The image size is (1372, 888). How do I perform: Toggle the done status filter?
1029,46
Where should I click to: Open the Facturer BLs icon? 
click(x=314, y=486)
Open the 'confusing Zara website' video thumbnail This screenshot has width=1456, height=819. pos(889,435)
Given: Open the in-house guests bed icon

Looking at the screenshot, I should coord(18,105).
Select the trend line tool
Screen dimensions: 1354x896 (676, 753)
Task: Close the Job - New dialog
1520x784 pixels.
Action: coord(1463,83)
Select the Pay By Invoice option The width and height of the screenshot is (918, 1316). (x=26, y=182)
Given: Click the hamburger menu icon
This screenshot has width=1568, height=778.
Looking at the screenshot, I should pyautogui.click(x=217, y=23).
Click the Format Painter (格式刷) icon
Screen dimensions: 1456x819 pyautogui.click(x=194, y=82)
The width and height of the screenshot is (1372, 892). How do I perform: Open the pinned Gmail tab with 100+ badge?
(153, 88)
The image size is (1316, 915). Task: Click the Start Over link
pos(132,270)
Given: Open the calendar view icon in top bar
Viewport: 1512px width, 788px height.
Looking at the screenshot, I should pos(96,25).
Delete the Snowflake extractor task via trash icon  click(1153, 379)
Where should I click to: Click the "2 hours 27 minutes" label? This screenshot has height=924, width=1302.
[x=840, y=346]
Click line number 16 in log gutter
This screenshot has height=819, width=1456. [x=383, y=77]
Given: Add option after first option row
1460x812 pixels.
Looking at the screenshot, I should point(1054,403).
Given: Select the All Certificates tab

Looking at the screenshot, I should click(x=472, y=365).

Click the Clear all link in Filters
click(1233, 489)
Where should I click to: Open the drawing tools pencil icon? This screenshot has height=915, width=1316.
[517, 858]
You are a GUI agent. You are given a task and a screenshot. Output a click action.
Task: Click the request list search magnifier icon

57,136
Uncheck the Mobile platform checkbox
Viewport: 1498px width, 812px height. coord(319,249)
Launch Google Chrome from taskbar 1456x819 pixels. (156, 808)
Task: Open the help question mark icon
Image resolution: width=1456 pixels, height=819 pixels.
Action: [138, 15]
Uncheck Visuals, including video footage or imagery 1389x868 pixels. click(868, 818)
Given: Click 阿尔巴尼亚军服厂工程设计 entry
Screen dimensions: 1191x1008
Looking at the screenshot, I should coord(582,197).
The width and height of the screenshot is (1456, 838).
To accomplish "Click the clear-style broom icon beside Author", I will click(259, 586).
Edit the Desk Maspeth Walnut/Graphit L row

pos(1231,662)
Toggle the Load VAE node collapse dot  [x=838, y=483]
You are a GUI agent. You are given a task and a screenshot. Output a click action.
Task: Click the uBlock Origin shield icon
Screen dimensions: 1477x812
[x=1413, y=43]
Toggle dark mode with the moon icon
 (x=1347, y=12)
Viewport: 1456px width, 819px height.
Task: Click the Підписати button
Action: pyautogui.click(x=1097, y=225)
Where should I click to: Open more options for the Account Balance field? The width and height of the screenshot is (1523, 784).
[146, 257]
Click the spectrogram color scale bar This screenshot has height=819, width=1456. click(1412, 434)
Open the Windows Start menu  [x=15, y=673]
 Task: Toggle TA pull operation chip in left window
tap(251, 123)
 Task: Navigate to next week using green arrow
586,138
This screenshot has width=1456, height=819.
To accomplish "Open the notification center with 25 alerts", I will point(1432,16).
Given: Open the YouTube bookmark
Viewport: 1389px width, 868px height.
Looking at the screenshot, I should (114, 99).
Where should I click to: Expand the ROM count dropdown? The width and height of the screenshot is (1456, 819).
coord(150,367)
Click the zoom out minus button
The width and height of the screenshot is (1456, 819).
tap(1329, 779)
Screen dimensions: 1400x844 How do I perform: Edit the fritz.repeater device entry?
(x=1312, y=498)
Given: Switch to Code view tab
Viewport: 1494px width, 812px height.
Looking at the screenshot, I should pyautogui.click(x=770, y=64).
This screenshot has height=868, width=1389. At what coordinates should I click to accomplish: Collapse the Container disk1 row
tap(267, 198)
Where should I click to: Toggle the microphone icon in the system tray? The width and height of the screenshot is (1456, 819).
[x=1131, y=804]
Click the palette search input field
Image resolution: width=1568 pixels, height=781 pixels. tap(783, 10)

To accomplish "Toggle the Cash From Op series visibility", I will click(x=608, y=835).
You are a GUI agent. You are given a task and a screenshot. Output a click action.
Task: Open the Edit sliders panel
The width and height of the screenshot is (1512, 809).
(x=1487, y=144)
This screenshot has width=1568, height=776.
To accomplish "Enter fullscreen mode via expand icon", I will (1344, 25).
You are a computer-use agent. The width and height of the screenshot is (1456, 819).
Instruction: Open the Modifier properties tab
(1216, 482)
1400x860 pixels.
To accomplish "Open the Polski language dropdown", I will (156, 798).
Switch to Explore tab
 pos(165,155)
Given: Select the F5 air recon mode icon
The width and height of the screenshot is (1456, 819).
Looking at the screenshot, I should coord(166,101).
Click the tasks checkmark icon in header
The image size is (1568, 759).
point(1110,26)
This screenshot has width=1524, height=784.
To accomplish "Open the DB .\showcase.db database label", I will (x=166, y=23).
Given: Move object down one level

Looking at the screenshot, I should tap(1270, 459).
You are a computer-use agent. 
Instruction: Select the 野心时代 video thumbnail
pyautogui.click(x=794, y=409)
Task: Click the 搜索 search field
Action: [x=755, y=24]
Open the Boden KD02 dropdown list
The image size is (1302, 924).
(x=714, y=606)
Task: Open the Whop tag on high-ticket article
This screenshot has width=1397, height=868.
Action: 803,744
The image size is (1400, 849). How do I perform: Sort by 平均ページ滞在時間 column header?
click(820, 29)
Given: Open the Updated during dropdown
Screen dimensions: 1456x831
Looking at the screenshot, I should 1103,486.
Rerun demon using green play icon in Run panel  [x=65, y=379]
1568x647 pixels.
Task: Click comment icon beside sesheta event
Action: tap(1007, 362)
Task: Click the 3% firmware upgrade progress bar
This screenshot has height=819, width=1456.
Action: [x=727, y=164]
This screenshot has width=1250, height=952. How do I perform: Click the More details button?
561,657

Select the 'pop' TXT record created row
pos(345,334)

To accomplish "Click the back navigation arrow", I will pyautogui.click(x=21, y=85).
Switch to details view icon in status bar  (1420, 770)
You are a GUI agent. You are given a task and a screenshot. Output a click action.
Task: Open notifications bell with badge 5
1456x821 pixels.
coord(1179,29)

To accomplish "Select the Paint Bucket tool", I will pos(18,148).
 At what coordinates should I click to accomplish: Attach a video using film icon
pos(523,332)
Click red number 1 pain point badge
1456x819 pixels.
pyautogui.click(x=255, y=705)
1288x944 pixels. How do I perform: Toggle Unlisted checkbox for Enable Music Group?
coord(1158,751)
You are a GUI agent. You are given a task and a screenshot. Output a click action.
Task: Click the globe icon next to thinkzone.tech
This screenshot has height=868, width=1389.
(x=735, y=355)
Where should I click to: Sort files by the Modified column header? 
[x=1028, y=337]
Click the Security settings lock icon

Activity: Among the lines of the listing above, which ones hold "computer"? Copy them.

Task response:
You are a computer-use agent. The width and height of the screenshot is (1456, 819).
You are a computer-use agent. 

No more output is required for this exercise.